Hey there, time traveller!
This article was published 9/9/2011 (2140 days ago), so information in it may no longer be current.
OTTAWA -- A group demanding Ottawa have a vote of farmers before dismantling the Canadian Wheat Board Monopoly will get its day in court.
A federal court official decided Friday to deny a challenge by the federal government to have the case tossed out without being heard.
The Friends of the Canadian Wheat Board filed the challenge in June, alleging Ottawa was ignoring its own legislation that requires the government to consult farmers before making any major changes to the CWB. It now awaits a case conference Oct. 3 when a court date could be set.
The decision comes just as the CWB awaits the results of its plebiscite, surveying 68,000 western grain growers about what they want to do with the monopoly.
Meyers Norris Penny officials were busy tabulating the results Friday. That count was taking longer than expected and the verdict won't be released until Monday. It is widely expected a majority of wheat farmers will back keeping the monopoly versus selling all wheat on an open market. The vote from barley producers is expected to be very close and could go either way.
Agriculture Minister Gerry Ritz Friday released official statements discounting the results prior to their release.
Ritz has said for months when Canadians voted in a majority Conservative government they voted in favour of eliminating the monopoly. He also argues a majority of farmers shouldn't be able to dictate to a minority where they can sell their grain.
Ritz plans to introduce legislation this fall to eliminate the monopoly by August 2012 and said Friday neither the plebiscite results nor the court case will change what the government does on this file.

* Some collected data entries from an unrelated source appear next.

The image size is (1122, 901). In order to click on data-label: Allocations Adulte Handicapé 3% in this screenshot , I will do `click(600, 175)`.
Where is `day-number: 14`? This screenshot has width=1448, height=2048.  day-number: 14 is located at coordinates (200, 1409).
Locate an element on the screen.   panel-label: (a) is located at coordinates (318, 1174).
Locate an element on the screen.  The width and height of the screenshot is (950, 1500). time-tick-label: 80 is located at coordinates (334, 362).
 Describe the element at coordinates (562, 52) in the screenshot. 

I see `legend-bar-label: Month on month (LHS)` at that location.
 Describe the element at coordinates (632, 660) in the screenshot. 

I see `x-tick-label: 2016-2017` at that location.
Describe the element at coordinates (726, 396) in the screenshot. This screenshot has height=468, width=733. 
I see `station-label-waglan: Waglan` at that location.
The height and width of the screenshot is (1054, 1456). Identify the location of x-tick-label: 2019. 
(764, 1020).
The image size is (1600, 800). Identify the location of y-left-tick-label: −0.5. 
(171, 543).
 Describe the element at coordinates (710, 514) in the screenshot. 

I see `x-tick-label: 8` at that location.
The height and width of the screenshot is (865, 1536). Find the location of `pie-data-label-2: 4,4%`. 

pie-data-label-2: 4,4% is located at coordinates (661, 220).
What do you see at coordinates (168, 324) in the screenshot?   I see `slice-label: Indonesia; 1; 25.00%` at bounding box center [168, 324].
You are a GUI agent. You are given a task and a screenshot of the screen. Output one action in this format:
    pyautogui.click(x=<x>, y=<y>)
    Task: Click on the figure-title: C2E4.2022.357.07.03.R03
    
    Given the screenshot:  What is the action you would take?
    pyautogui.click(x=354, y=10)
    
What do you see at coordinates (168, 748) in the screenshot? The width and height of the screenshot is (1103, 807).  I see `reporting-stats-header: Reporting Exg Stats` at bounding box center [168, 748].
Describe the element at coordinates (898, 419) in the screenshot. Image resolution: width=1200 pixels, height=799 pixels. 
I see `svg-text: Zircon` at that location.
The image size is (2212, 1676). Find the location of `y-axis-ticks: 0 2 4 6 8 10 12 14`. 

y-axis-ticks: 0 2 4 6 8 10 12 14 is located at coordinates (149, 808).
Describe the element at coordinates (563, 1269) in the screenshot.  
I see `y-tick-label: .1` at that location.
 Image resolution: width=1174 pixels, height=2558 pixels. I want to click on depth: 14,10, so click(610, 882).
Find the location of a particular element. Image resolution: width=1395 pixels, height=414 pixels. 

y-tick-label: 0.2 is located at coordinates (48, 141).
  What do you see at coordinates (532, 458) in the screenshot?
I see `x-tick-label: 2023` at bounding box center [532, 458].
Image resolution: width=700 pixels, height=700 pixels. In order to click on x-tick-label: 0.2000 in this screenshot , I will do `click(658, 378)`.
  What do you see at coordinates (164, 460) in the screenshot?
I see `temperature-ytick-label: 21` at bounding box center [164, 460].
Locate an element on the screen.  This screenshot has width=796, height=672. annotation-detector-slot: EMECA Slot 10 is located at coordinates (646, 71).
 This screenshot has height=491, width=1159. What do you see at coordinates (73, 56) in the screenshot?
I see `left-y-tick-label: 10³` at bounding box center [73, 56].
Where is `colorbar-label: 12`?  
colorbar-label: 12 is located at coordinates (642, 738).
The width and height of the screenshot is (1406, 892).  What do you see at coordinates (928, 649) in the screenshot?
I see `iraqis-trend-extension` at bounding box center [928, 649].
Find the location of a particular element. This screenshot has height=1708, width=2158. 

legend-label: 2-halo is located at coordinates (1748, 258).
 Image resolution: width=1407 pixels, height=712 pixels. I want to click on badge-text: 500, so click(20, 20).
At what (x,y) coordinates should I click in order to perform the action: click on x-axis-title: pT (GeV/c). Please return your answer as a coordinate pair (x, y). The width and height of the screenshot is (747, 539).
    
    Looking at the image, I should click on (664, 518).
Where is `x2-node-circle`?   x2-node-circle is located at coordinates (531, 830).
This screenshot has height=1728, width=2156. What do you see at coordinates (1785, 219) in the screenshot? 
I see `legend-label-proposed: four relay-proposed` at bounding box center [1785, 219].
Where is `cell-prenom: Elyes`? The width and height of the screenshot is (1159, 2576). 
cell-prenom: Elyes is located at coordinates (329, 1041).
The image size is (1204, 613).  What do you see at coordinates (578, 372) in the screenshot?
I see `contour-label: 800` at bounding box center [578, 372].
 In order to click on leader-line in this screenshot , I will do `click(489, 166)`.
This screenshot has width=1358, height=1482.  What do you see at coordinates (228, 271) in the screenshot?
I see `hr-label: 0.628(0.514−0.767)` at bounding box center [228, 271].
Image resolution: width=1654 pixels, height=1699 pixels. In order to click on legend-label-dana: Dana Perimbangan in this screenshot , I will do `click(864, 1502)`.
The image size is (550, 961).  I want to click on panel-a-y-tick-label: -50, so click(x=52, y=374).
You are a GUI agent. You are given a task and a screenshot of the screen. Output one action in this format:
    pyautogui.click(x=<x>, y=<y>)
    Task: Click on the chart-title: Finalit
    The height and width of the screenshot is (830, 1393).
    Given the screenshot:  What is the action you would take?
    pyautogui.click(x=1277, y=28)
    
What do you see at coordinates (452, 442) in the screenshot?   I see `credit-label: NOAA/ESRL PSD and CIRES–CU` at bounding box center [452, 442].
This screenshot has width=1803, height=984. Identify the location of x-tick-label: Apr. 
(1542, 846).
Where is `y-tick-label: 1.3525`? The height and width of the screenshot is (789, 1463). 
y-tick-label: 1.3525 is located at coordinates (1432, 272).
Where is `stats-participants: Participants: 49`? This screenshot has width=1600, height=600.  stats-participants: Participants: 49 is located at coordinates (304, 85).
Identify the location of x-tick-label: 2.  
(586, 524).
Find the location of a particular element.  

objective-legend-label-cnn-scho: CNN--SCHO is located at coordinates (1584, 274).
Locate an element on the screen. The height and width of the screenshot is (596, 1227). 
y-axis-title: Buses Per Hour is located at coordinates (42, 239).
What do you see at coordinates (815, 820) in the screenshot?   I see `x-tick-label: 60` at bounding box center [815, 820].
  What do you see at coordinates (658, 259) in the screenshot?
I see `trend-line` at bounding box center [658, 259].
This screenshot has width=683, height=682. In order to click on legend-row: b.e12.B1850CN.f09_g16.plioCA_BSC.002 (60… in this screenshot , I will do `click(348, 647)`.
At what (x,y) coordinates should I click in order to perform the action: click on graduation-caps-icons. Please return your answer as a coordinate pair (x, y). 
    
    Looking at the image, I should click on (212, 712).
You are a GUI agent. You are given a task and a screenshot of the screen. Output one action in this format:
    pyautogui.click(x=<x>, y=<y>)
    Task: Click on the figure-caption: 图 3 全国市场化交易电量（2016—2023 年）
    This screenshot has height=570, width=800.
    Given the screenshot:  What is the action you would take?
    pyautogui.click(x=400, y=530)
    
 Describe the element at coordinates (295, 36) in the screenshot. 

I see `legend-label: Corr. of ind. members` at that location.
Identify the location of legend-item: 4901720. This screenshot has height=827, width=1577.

"Parliament created the monopoly and it will take Parliament to remove and move beyond it," Ritz said, during a press conference in Saskatoon.
He said the CWB vote was "irrelevant, expensive and was not required."
The Friends of the Canadian Wheat Board argue using the federal election in lieu of the plebiscite is ridiculous because the ballot question wasn't only about the CWB. Several contend Ritz and other Tory MPs said they would listen to farmers prior to the election but now do not want to.
Former CWB employee and member of the Friends group Bob Roehle said Ritz is in a tricky spot because it will look like he is ignoring the wishes of farmers if he doesn't listen to the results.
"If 60 per cent of farmers say they want a wheat board that's a political issue Mr. Ritz is going to have to deal with."
The Conservatives have tried to eliminate the monopoly since coming to power in 2006 but didn't have the support in a minority Parliament. One attempt to make the change by an order of cabinet was overruled by a federal court, which said the change can only be made by a full act of Parliament.
Australian trade minister Craig Emerson was with Ritz in Saskatoon Friday and backed up Ritz's call to open up the grain marketing monopoly. The Australian Wheat Board was privatized just over a decade ago and Emerson said nobody is now seriously calling for it to go back to having a monopoly.
"The transition has been remarkably smooth," he said.
He noted since marketing was opened up, Australian wheat exports now go to 41 countries, up from 17 before and the number of traders of Australian wheat went from one to 26.
"What that says is there is money to be made," Emerson said.
The AWB is now basically a grower-owned company.